Task goal> Within the data that follows, set down exactly the lines from the one containing "Task: Open the Table menu" through the one containing "575x335 pixels.", both ends included.

** Exercise inputs follows **

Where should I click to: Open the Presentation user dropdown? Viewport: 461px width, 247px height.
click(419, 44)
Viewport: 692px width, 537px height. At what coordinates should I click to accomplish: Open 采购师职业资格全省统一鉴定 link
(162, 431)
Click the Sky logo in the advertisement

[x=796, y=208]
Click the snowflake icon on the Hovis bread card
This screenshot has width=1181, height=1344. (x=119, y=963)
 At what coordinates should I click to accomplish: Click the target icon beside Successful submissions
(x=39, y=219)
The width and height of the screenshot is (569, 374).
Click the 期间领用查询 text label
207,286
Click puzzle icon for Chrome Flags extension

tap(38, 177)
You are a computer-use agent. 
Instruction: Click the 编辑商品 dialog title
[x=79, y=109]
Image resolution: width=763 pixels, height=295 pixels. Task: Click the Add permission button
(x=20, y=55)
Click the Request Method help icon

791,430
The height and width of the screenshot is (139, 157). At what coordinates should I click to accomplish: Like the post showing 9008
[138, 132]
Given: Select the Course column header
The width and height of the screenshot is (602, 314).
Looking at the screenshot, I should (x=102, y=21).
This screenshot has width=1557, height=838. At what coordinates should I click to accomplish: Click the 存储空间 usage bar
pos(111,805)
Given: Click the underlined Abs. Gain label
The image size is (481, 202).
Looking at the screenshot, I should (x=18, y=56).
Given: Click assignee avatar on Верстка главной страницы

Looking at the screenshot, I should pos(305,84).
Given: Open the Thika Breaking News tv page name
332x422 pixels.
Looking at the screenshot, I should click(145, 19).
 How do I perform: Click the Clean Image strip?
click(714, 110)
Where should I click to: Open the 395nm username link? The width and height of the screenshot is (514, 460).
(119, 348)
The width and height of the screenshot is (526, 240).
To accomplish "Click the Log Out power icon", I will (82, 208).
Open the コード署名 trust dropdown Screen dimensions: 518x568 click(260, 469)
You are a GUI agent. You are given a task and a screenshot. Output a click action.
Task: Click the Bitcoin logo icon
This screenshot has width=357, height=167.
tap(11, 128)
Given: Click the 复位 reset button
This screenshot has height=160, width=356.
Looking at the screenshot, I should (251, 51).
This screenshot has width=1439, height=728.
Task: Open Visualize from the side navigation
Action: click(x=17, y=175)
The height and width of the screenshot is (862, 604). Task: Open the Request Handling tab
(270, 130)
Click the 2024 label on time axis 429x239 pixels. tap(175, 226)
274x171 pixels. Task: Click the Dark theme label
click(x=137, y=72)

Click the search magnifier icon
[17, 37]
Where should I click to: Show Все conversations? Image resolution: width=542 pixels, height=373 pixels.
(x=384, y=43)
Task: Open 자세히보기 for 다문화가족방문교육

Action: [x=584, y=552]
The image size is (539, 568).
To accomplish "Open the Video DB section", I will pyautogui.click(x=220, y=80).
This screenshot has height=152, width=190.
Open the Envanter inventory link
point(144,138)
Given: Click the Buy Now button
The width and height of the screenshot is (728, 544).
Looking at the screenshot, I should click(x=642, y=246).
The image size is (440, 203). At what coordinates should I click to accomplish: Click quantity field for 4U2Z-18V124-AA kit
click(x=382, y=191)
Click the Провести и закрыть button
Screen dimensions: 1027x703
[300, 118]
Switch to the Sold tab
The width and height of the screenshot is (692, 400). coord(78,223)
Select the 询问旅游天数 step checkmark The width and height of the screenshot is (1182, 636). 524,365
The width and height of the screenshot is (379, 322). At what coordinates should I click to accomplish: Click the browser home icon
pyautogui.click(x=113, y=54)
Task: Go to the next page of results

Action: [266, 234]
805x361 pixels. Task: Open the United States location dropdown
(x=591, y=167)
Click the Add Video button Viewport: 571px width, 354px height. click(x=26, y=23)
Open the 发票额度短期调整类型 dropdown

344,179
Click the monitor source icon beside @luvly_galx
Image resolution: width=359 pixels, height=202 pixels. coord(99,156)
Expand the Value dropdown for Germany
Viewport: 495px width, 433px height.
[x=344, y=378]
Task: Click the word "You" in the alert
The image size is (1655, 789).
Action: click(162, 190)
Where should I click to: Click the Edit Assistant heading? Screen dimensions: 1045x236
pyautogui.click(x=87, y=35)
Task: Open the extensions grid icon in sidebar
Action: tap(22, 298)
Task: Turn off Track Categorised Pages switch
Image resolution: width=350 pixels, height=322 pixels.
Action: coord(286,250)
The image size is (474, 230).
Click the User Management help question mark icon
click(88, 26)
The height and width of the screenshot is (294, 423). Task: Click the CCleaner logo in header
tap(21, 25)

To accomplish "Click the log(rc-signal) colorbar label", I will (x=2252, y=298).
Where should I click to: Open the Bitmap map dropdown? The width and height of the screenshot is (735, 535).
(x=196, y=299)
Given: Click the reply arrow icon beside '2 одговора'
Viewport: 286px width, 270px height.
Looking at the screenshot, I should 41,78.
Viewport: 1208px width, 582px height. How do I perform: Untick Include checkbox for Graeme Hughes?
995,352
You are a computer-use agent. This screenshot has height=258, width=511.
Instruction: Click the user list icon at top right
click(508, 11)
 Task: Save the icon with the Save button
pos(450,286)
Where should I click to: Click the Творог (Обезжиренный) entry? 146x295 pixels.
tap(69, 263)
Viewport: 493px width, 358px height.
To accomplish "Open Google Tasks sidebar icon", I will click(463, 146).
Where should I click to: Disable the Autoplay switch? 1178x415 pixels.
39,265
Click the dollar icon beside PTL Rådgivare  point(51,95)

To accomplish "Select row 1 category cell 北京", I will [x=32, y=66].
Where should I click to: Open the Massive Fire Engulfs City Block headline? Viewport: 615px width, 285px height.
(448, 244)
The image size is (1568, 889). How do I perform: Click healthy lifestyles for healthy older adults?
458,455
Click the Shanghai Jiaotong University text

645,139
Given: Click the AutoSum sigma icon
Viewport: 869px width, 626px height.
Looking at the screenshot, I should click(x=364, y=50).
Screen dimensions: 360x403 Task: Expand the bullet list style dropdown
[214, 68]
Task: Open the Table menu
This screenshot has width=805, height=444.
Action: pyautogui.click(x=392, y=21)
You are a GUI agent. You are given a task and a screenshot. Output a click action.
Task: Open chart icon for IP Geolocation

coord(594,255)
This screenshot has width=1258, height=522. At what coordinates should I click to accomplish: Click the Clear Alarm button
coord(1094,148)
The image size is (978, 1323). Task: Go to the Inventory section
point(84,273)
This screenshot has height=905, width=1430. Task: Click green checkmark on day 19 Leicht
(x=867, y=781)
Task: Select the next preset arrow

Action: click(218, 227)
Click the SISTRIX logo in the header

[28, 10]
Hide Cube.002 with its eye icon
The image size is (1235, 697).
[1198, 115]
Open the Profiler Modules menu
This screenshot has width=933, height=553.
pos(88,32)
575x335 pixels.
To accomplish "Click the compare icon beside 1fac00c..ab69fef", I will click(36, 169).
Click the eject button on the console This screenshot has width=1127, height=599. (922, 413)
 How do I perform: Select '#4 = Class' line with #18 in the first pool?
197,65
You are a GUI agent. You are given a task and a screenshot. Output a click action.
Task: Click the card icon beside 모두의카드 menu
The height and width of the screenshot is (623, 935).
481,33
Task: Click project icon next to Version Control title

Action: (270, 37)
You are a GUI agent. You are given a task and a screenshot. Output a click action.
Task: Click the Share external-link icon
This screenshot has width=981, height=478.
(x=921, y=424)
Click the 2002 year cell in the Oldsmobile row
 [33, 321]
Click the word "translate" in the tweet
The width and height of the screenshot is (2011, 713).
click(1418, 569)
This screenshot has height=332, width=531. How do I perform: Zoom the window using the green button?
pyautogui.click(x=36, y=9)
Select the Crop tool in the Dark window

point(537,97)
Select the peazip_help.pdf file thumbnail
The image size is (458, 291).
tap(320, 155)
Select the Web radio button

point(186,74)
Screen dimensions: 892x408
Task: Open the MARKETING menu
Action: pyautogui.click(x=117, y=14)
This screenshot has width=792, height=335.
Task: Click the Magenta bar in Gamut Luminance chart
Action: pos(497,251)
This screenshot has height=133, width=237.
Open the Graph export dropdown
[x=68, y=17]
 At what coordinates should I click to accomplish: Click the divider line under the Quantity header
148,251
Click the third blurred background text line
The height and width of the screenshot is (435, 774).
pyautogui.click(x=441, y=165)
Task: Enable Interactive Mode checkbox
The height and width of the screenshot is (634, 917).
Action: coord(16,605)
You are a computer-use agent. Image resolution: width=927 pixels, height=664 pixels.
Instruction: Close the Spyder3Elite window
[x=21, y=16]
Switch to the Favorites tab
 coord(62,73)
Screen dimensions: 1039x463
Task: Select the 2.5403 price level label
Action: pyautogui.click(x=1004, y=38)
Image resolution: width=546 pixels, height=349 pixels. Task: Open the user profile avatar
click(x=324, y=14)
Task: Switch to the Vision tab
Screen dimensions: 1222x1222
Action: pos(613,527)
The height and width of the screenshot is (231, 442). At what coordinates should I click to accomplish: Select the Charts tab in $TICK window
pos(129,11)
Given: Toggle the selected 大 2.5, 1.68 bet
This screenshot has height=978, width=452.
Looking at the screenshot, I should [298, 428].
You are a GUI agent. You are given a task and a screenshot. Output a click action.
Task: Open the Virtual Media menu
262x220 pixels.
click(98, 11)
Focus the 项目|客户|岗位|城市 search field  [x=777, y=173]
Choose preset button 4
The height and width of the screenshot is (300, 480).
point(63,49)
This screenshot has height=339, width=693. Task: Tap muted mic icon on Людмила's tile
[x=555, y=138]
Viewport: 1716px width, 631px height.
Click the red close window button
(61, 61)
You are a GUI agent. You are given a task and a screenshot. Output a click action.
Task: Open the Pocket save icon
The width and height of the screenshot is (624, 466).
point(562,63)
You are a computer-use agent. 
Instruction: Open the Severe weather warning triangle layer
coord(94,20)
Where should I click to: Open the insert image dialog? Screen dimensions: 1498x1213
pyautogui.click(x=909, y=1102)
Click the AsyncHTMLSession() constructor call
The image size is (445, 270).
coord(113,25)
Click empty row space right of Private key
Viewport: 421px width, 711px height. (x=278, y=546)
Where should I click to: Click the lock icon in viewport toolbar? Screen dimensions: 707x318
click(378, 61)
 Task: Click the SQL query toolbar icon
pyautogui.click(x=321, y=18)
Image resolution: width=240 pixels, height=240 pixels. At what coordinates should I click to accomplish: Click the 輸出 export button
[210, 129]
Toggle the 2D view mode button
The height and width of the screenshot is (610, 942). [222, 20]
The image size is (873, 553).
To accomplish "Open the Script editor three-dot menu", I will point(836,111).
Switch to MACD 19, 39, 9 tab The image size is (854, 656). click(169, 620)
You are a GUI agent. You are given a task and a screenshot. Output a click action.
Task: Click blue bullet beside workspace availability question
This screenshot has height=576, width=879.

** End of Exercise inputs **

Written reply>
Task: Open the Table menu
This screenshot has width=805, height=444.
Action: pyautogui.click(x=392, y=21)
You are a GUI agent. You are given a task and a screenshot. Output a click action.
Task: Open chart icon for IP Geolocation

coord(594,255)
This screenshot has width=1258, height=522. At what coordinates should I click to accomplish: Click the Clear Alarm button
coord(1094,148)
The image size is (978, 1323). Task: Go to the Inventory section
point(84,273)
This screenshot has height=905, width=1430. Task: Click green checkmark on day 19 Leicht
(x=867, y=781)
Task: Select the next preset arrow

Action: click(218, 227)
Click the SISTRIX logo in the header

[28, 10]
Hide Cube.002 with its eye icon
The image size is (1235, 697).
[1198, 115]
Open the Profiler Modules menu
This screenshot has width=933, height=553.
pos(88,32)
575x335 pixels.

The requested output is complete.